Which leads us to the best approach to finding the best travel insurance for Canadians…
best least bad approach to finding the best travel insurance for Canadians
This approach to picking the best travel insurance for Canadians is far from ideal, but it’s really the only way to ensure you get the lowest possible price while still being fully covered.
- Go through the previous six steps of this guide to know exactly what you’re looking for. There are no shortcuts.
- Click here to get a copy of the mega policy comparison I made (see below).
- Look through the “Example Full” sheet, which has the info from my own search. Pick out 5-10 policies that might have what you’re looking for.
- If you have special circumstances, you might have to do a Google search for other travel insurers to add to the list.
- For the companies you picked, click the links in column A of every row to go to their websites and get quotes for your trip.
- Fill out the “Empty Template” tab with as many quotes as you have time to get.
- Pick the plan that looks best to you then continue on to the final step, Step 8.
Step 8: Read the policy and call before buying.
Before buying your travel insurance, read through the policy details then call the company to confirm your understanding.

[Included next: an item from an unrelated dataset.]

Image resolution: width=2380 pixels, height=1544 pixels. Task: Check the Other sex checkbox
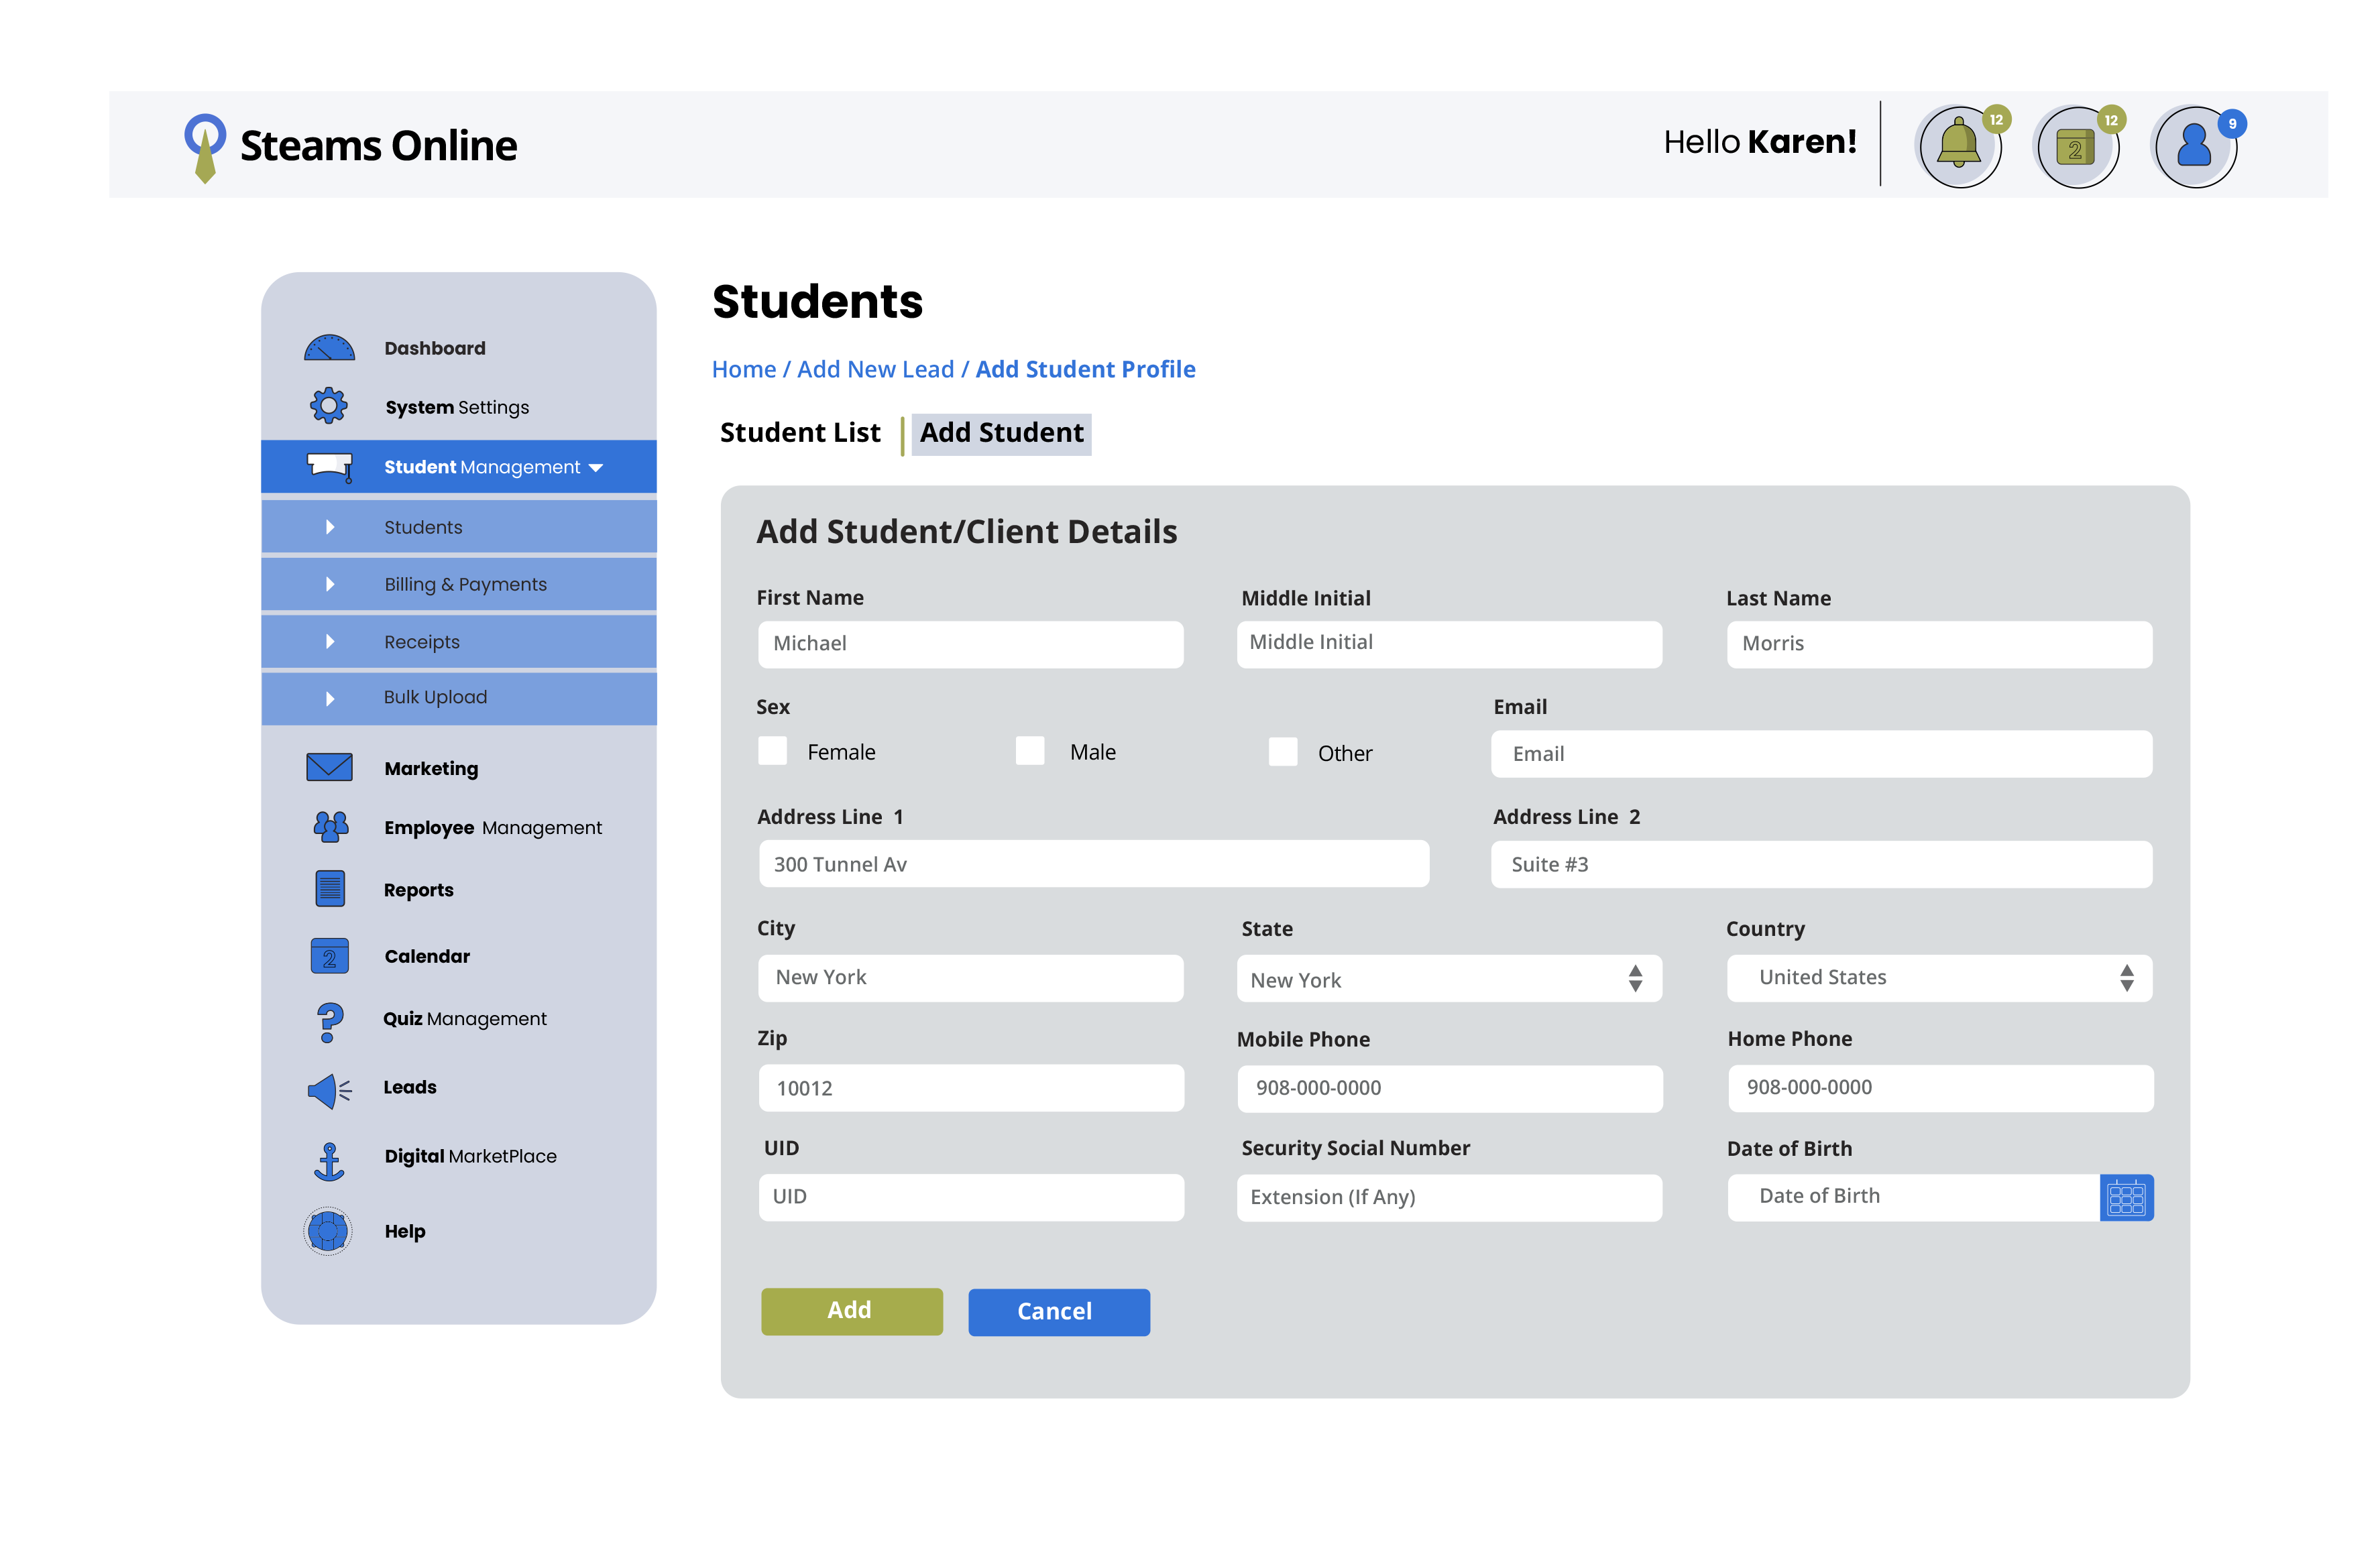pyautogui.click(x=1282, y=752)
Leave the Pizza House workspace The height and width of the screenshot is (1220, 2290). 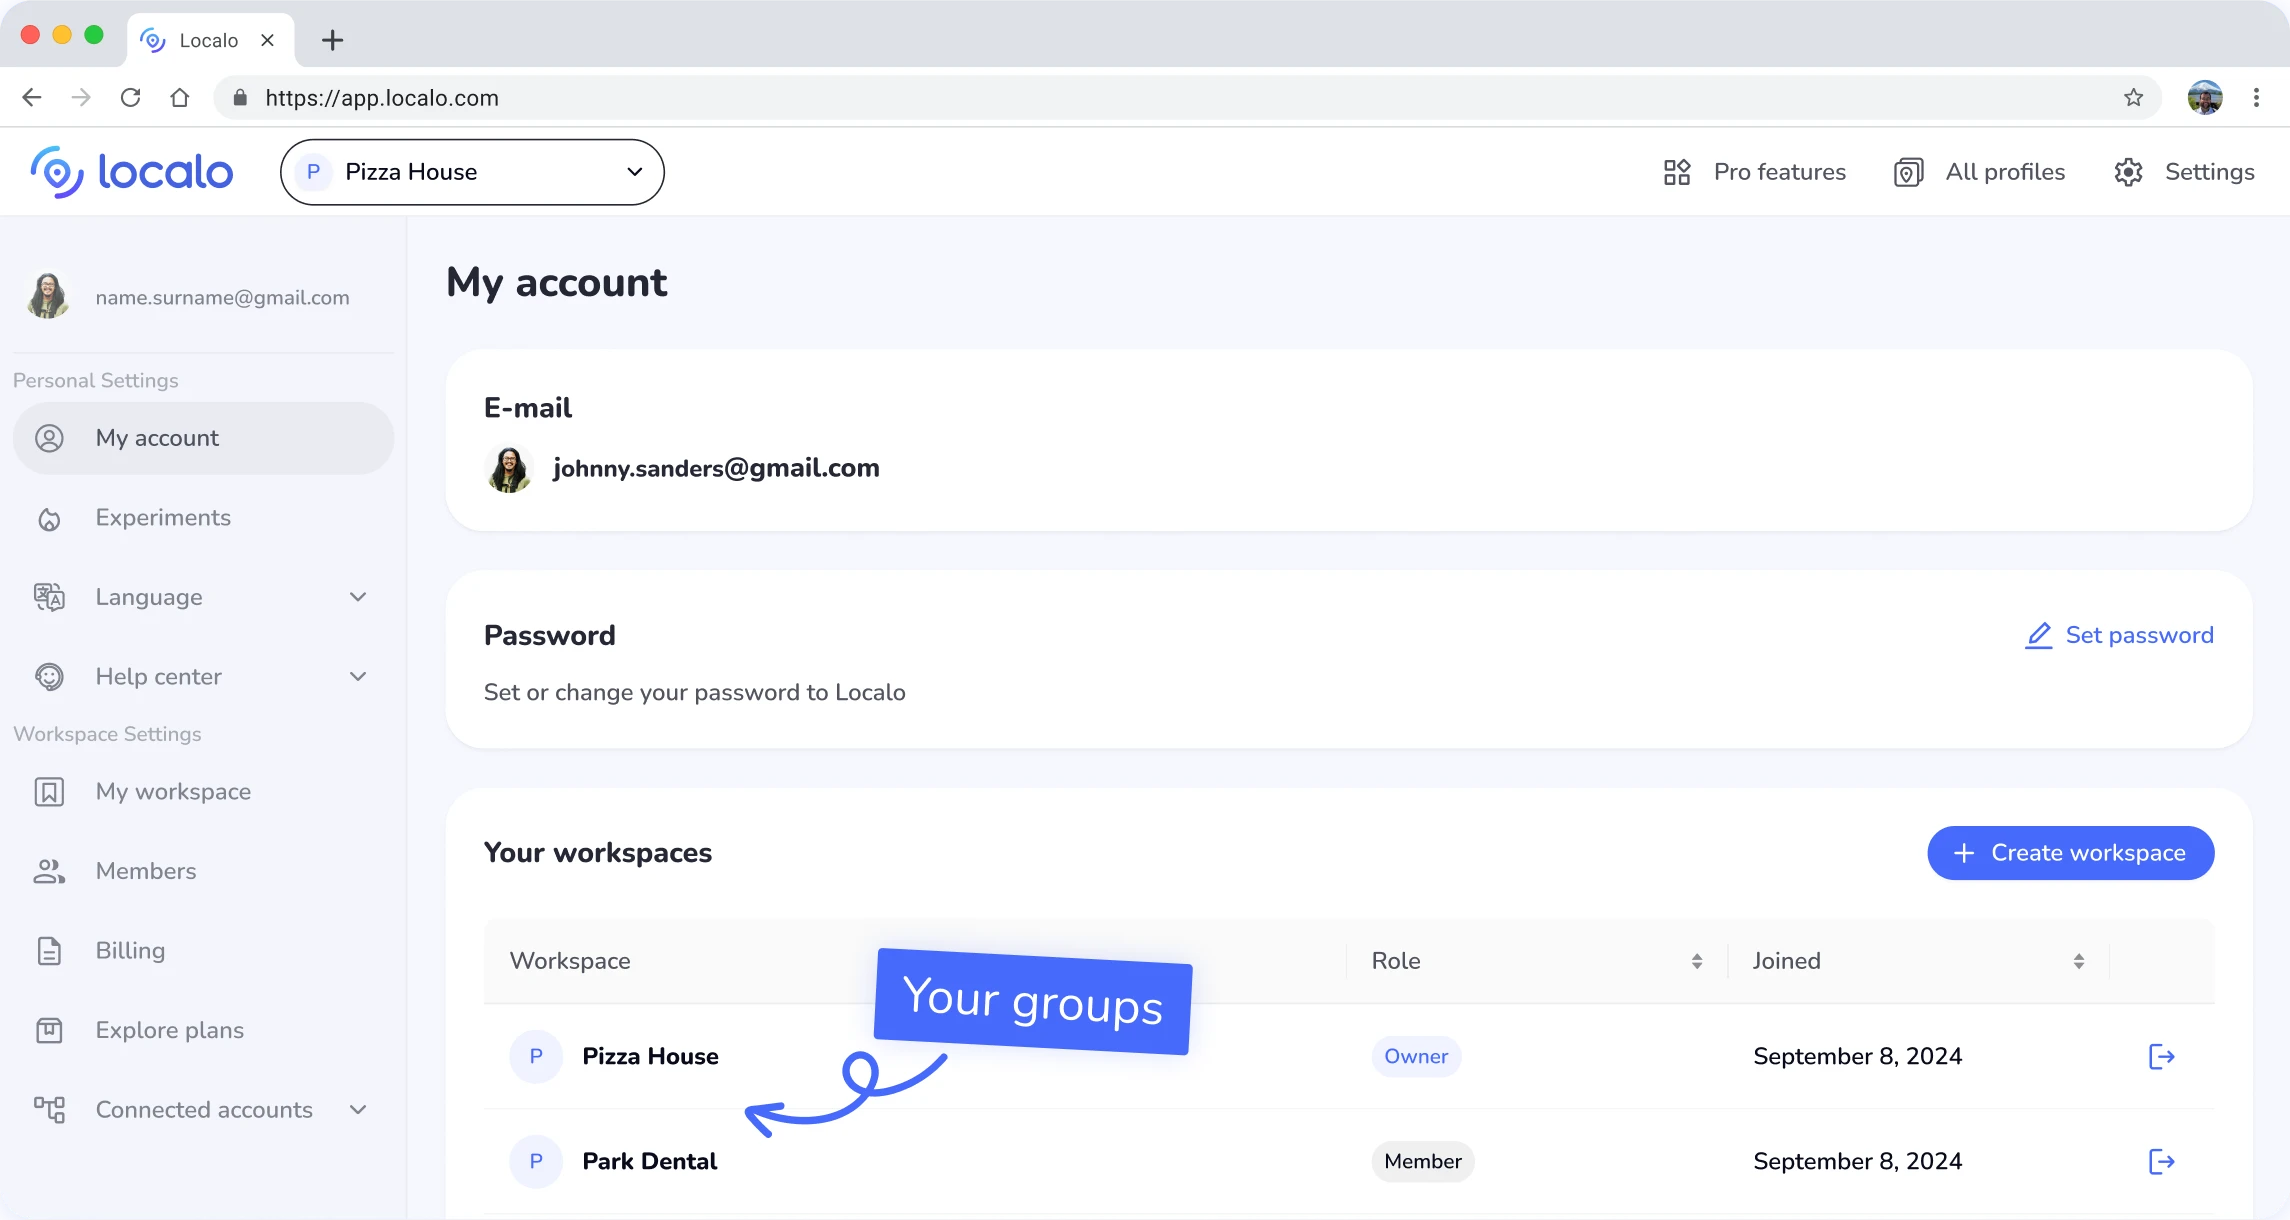[x=2161, y=1056]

Ask as many questions as you can think of.
It doesn’t hurt to ask, but it might really hurt you (and your wallet) if you don’t.
✦ What else to look to for in your policy?
In addition to what we’ve covered in the previous steps, here’s what to look for when reading through a policy:
- Does it cover your province of residence?
- What are the exclusions? Alcohol, scooter rental, natural disasters, etc.
- Do they have a 24/7 emergency hotline with someone who speaks the language of the country you’re visiting?
- If you’re unsure how long you’ll be traveling, does it allow you to extend while you’re on your trip?
- If you’re traveling by yourself, how much allowance does it provide to bring a companion from home to your bedside?
- Does your insurer pay your expenses upfront, or do you have to pay them all and they’ll reimburse you?
✦ Don’t be too paranoid.
Why you can trust your travel insurance company.
Every expert I spoke to was adamant that Canadian travel insurance is among the best in the world, regardless of which company you decide on.
There are strict regulations that protect consumers and the government works closely with travel insurance companies to ensure its citizens are protected. They pay out 97% of claims, and those that aren’t are because people took shortcuts on one or more of the steps outlined above.
If you’re honest and do your due diligence, you can rest assured you’ll be in good hands if something bad happens.
Tools and Tips
Mega Policy Comparison
As I mentioned in the intro, I dove deep into my search for the best travel insurance policy. This spreadsheet is proof.
I went to almost thirty travel insurance websites to get quotes for our trip, downloaded the policy terms, read the details, then summarized my findings in this spreadsheet. Click here to open up a copy.
But you don’t have to do the same as me!
At least not to the same extent.
One Final Tip
Carry your insurance contact on you.
If an accident happens, you need to contact your insurer ASAP so they can guide you to the appropriate medical care. Some insurers work with preferred hospitals, so if you go to one that’s not on their list (especially in the US), you may be liable for 20% or more of the medical fees.
Depending on your accident, you may not be able to communicate with anyone. In that case, your caretaker will need to know who to talk to. Keep a card for your insurer in your wallet so they can find that contact fast.
Hopefully, all the time you spent on finding the best travel insurance and the money you paid for your coverage is completely wasted because you have zero problems on your trip.